Work instruction>
Copy out the lines of the records below, and only those lines, from the one with "1881x560 pixels." through the one with "This screenshot has height=868, width=1595.", exactly as they appear.

Available data>
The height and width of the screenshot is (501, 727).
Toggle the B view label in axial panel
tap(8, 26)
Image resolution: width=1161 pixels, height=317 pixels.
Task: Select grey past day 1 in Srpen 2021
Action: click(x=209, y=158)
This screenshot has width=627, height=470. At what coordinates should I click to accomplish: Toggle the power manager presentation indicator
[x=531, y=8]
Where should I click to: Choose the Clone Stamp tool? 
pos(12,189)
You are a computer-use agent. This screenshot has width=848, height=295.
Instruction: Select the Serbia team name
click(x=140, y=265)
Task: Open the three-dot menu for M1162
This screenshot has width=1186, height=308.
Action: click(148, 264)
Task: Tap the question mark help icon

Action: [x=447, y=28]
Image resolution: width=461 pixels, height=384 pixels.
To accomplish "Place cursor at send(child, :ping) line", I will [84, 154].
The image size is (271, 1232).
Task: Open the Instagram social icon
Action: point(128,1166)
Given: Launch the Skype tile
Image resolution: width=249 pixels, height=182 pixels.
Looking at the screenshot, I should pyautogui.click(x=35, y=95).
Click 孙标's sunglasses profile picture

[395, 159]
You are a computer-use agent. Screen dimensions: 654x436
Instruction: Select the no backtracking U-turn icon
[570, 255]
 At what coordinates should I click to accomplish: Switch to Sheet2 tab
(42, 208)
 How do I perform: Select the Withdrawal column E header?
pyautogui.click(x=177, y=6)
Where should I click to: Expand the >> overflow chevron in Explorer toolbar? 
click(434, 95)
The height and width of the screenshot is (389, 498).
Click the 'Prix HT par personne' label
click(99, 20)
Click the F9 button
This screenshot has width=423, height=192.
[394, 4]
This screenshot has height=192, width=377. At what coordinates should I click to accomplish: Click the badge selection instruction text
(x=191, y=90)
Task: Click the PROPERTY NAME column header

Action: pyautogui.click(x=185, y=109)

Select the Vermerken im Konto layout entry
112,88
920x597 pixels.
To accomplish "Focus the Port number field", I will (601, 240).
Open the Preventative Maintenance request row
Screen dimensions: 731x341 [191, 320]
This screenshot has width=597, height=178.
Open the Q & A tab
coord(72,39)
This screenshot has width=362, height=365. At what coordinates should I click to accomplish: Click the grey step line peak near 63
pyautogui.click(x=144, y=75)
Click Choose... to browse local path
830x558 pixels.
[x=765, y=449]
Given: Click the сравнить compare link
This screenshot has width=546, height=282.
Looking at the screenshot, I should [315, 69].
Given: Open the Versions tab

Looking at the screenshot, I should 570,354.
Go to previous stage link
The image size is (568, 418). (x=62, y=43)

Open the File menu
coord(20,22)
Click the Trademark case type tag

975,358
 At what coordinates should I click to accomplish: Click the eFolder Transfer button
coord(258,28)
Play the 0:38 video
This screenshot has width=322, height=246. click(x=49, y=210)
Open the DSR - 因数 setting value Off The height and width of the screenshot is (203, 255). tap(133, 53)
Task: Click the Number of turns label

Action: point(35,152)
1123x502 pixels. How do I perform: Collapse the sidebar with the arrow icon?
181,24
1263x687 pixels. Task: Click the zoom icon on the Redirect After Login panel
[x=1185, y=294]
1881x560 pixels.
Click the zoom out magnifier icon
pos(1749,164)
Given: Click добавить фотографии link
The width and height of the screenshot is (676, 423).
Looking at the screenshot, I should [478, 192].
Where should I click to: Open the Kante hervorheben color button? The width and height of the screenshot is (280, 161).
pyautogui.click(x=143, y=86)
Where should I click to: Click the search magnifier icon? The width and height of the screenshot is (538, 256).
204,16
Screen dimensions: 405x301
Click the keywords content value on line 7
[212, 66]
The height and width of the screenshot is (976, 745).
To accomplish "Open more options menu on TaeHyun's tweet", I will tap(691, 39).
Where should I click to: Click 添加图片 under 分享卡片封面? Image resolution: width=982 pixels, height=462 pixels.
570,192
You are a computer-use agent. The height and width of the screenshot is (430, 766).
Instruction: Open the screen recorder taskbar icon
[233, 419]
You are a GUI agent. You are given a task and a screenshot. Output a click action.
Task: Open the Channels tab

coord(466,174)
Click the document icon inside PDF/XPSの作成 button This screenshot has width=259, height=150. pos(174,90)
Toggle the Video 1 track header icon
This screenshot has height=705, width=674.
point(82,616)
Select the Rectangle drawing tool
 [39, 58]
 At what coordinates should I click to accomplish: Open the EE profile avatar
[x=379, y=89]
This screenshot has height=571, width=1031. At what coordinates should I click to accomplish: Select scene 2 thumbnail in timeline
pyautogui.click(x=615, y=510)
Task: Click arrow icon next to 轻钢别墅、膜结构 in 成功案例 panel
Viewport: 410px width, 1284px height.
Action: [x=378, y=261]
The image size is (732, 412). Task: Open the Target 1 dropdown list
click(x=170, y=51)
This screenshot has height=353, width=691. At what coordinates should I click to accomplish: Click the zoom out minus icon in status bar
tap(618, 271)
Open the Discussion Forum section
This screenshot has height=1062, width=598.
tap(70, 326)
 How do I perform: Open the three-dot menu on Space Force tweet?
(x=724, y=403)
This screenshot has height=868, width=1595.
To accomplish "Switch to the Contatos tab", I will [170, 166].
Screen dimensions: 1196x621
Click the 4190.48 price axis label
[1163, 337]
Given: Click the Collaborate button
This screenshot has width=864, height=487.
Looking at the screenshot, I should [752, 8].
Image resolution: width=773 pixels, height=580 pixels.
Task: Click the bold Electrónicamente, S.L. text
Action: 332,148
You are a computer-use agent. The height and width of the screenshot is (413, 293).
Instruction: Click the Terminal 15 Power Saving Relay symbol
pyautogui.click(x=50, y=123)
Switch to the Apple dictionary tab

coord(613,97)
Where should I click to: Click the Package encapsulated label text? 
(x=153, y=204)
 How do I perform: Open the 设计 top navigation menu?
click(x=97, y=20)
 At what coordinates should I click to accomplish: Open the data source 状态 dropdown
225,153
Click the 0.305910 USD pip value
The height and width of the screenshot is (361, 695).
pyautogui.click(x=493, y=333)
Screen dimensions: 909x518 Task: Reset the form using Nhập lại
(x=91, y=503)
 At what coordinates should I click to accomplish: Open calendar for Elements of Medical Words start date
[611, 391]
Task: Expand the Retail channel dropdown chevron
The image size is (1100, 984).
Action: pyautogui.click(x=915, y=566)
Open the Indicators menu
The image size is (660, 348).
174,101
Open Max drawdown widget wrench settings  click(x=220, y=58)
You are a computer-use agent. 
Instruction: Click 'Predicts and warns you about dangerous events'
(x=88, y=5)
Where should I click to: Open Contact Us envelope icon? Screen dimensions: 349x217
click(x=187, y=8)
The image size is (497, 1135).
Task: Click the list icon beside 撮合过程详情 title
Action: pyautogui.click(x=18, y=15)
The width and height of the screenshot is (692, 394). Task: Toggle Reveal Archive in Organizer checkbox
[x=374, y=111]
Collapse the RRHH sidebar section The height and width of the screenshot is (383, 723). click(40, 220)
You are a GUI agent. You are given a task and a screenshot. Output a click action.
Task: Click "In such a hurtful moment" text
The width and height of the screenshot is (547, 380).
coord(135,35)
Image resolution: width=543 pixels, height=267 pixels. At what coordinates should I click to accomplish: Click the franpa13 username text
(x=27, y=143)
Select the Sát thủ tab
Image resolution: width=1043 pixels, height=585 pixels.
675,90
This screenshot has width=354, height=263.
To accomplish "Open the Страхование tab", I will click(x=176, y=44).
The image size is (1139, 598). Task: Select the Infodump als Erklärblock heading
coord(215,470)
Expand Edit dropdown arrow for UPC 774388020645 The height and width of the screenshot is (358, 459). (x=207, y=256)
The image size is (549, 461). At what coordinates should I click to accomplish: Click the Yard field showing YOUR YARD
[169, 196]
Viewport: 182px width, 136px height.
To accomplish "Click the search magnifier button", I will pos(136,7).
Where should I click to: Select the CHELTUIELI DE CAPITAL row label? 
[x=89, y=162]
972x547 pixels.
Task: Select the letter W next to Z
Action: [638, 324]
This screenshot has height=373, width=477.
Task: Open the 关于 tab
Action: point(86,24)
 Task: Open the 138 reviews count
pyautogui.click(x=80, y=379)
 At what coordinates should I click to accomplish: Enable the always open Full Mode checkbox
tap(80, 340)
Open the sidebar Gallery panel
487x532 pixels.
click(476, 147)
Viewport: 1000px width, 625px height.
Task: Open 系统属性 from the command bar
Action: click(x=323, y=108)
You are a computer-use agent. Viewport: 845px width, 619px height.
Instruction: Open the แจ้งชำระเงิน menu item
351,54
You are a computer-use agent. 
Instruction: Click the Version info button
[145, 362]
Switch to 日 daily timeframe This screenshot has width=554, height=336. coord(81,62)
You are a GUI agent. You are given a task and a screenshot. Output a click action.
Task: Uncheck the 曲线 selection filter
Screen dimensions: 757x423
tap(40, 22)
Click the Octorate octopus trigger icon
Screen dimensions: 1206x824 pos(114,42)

Task result>
1881x560 pixels.
Click the zoom out magnifier icon
pos(1749,164)
Given: Click добавить фотографии link
The width and height of the screenshot is (676, 423).
Looking at the screenshot, I should [478, 192].
Where should I click to: Open the Kante hervorheben color button? The width and height of the screenshot is (280, 161).
pyautogui.click(x=143, y=86)
Where should I click to: Click the search magnifier icon? The width and height of the screenshot is (538, 256).
204,16
Screen dimensions: 405x301
Click the keywords content value on line 7
[212, 66]
The height and width of the screenshot is (976, 745).
To accomplish "Open more options menu on TaeHyun's tweet", I will tap(691, 39).
Where should I click to: Click 添加图片 under 分享卡片封面? Image resolution: width=982 pixels, height=462 pixels.
570,192
You are a computer-use agent. The height and width of the screenshot is (430, 766).
Instruction: Open the screen recorder taskbar icon
[233, 419]
You are a GUI agent. You are given a task and a screenshot. Output a click action.
Task: Open the Channels tab

coord(466,174)
Click the document icon inside PDF/XPSの作成 button This screenshot has width=259, height=150. pos(174,90)
Toggle the Video 1 track header icon
This screenshot has height=705, width=674.
point(82,616)
Select the Rectangle drawing tool
 [39, 58]
 At what coordinates should I click to accomplish: Open the EE profile avatar
[x=379, y=89]
This screenshot has height=571, width=1031. At what coordinates should I click to accomplish: Select scene 2 thumbnail in timeline
pyautogui.click(x=615, y=510)
Task: Click arrow icon next to 轻钢别墅、膜结构 in 成功案例 panel
Viewport: 410px width, 1284px height.
Action: [x=378, y=261]
The image size is (732, 412). Task: Open the Target 1 dropdown list
click(x=170, y=51)
This screenshot has height=353, width=691. At what coordinates should I click to accomplish: Click the zoom out minus icon in status bar
tap(618, 271)
Open the Discussion Forum section
This screenshot has height=1062, width=598.
tap(70, 326)
 How do I perform: Open the three-dot menu on Space Force tweet?
(x=724, y=403)
This screenshot has height=868, width=1595.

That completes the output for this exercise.